- [WHAT IS EXPECTED]
Below are some records. Return exactly the lines from the one containing "Ligações (16, 2517)" through the one containing "[Subscribe] (736, 901)", both included, and only those.

- [Stored data entries]
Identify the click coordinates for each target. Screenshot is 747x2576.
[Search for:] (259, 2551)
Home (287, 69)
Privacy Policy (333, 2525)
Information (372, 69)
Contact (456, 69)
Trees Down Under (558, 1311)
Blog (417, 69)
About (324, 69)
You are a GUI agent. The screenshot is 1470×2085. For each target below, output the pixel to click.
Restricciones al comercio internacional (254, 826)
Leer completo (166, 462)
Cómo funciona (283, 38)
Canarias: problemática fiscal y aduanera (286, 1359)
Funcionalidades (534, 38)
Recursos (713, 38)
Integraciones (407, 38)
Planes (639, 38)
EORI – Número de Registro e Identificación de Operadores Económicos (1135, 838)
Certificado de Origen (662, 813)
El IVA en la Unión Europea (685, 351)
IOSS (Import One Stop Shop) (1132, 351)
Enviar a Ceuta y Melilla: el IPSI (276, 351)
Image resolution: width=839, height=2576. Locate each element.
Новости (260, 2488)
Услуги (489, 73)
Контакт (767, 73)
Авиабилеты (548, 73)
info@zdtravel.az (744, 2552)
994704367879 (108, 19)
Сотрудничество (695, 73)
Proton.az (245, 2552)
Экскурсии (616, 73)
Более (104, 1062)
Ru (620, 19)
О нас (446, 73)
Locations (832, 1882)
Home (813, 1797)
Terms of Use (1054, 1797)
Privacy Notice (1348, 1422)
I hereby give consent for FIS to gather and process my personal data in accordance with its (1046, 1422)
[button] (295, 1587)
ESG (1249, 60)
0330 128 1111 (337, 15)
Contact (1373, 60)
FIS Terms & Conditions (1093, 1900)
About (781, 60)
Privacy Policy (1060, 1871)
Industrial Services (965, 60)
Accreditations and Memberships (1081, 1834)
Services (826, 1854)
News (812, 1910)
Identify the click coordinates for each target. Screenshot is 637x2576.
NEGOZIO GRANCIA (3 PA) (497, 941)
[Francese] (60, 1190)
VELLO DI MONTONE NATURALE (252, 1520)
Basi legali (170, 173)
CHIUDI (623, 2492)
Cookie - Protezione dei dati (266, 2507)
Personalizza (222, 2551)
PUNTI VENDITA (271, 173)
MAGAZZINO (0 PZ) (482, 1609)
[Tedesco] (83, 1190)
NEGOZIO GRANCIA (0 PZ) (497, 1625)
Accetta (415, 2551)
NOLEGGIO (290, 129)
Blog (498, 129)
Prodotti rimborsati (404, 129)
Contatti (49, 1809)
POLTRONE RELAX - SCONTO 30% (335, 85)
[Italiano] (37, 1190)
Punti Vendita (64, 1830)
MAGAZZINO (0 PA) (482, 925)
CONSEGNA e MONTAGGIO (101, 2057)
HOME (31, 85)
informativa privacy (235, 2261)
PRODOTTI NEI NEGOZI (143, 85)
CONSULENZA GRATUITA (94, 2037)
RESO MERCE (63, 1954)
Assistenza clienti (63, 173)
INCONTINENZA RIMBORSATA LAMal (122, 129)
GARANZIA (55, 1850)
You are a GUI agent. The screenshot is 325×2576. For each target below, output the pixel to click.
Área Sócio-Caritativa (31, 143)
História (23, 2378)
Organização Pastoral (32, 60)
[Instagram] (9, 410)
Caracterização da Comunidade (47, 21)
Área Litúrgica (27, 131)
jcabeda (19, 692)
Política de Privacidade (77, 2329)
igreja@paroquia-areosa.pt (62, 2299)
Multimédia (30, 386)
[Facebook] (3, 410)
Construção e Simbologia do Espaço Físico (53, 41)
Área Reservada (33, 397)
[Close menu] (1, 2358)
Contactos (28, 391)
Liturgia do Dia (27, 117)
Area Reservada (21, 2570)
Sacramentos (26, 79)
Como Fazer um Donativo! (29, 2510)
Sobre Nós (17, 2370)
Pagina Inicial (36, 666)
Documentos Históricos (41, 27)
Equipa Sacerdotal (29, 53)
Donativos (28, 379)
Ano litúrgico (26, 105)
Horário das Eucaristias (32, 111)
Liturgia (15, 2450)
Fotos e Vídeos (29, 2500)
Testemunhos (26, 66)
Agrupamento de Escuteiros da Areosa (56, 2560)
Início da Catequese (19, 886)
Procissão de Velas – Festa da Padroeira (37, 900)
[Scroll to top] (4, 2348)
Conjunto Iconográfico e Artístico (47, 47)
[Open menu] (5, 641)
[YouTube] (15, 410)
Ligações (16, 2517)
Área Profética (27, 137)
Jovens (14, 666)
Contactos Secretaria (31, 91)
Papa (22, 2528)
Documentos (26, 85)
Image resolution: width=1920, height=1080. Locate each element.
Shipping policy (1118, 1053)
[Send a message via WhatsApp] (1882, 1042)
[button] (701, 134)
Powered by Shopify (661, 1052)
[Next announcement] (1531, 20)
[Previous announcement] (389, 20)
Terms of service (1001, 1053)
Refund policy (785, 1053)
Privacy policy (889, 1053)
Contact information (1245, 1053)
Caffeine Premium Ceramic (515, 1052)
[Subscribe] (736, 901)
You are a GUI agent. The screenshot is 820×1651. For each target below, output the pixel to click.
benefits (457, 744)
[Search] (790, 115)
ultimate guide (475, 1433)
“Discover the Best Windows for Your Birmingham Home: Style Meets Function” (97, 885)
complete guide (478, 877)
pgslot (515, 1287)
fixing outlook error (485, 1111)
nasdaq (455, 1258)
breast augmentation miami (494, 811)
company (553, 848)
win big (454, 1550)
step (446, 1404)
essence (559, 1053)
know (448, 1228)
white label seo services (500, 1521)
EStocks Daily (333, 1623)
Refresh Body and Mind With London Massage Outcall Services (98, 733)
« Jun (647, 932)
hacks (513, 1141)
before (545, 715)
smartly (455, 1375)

- [RESULT OF THE TASK]
Ligações (16, 2517)
Área Profética (27, 137)
Jovens (14, 666)
Contactos Secretaria (31, 91)
Papa (22, 2528)
Documentos (26, 85)
Image resolution: width=1920, height=1080. Locate each element.
Shipping policy (1118, 1053)
[Send a message via WhatsApp] (1882, 1042)
[button] (701, 134)
Powered by Shopify (661, 1052)
[Next announcement] (1531, 20)
[Previous announcement] (389, 20)
Terms of service (1001, 1053)
Refund policy (785, 1053)
Privacy policy (889, 1053)
Contact information (1245, 1053)
Caffeine Premium Ceramic (515, 1052)
[Subscribe] (736, 901)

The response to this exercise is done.